Already a new consciousness has risen from residents who recognize that even in an urban environment, there is a need for nature. Eco-swaths of green space are being reclaimed -- the campaign to rip up the dark stain of asphalt on Parcel B behind the AAA is one example. The fights to stop high-rises from looming over Greynolds Park in North Miami Beach or to prevent a theme park and Walmart-anchored shopping center from paving over a rare rockland pineland in South Dade are others.

And then there is my personal quest -- the decades-long struggle to preserve and protect the wilderness island of Virginia Key from commercial development. On Virginia Key, a 1000-acre Critical Wildlife Area remains the last refuge for numerous threatened and endangered species. The restored tropical hardwood hammock on the island harbors rare songbirds and migratory birds.

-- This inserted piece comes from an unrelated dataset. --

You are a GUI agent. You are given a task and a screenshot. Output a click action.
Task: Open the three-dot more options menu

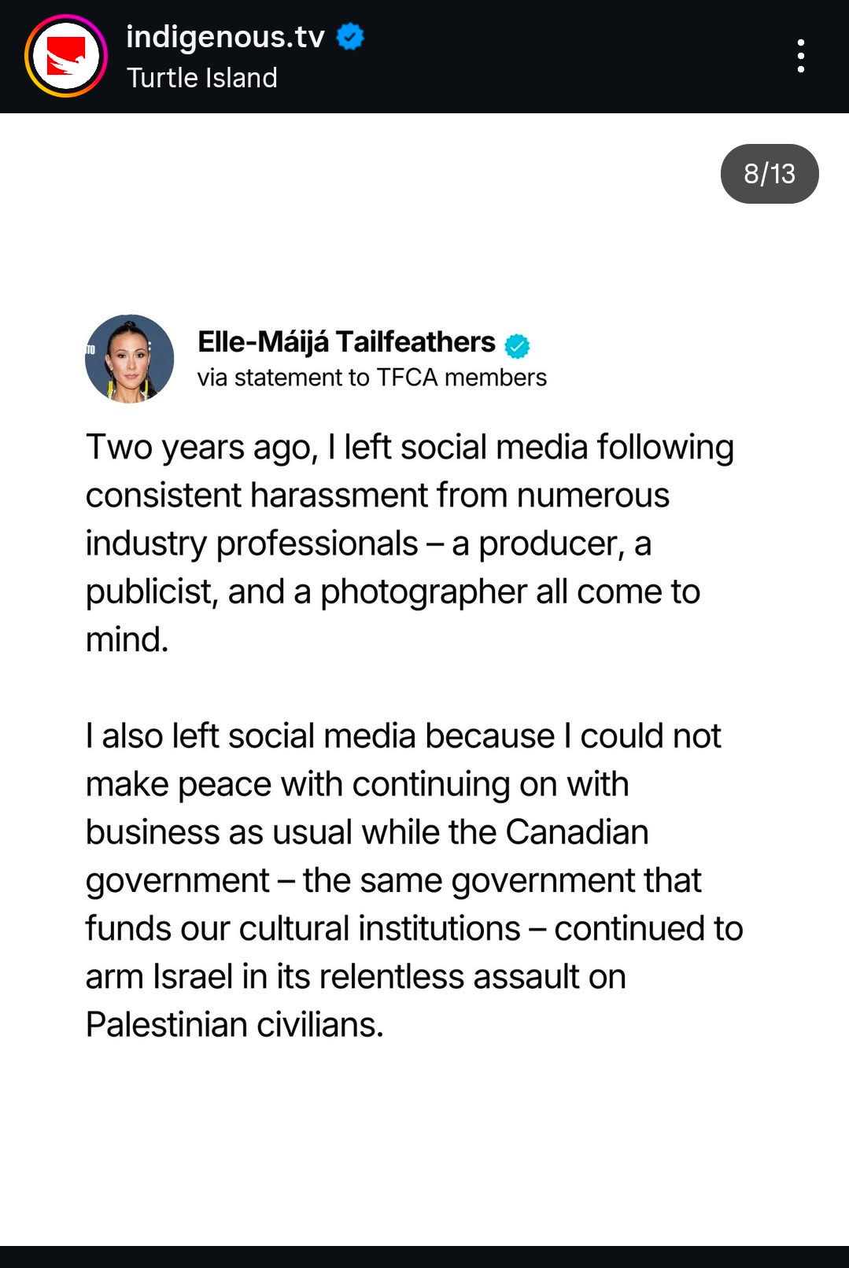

You would think the status as “last refuge” -- last hardwood hammock, last contiguous mangrove shoreline, last pineland preserve -- conveys special protection to these places. It does not.

On Virginia Key, City of Miami officials allowed the Miami Boat Show to replace fragile waterfront with asphalt, and dig up bay bottom in a protected cove for a marina. In South Dade, county officials are eager to develop the pinelands into a theme park, and a developer plans to build housing and shopping centers. Even the permitting agencies are oblivious to the end-of-nature realities, finding ways to allow ventures that should be off-limits.

Instead of restoring these special places and repairing the damage we’ve inflicted, we double down, as if we had an endless frontier to conquer for our own amusement and profit.

In Miami, much like in the rest of the world, our need to understand our obligation to nurture all life comes at a time when the very future of life on Earth is in question.

Can we not see our own deaths foretold in the thousands of whale and sea lion carcasses, the bodies of sea turtles deformed by our pollution, that wash up on our shores? Does it not register that we are equally at risk?

This year, 2016, may be our new Silent Spring. And Summer. And future. Or it may be the year we accept that we are not alone and learn to coexist. To survive in Miami, we must embrace our green heart.

In this “Going Green” column, I intend to give voice to the people entrenched in the fight for our area’s survival. And I hope to show how we can ensure that coming generations are able to enjoy Miami’s natural heritage. I also look forward to hearing your stories, concerns, the joy of successes, and the grief of failures, in our quest to reclaim Miami’s green future.

On a final note, I’m pleased to be given the opportunity to have this conversation with the community, and honored to continue the “Going Green” column from Jim Harper, a gifted writer and environmentalist who first introduced our community to Miami’s green heart.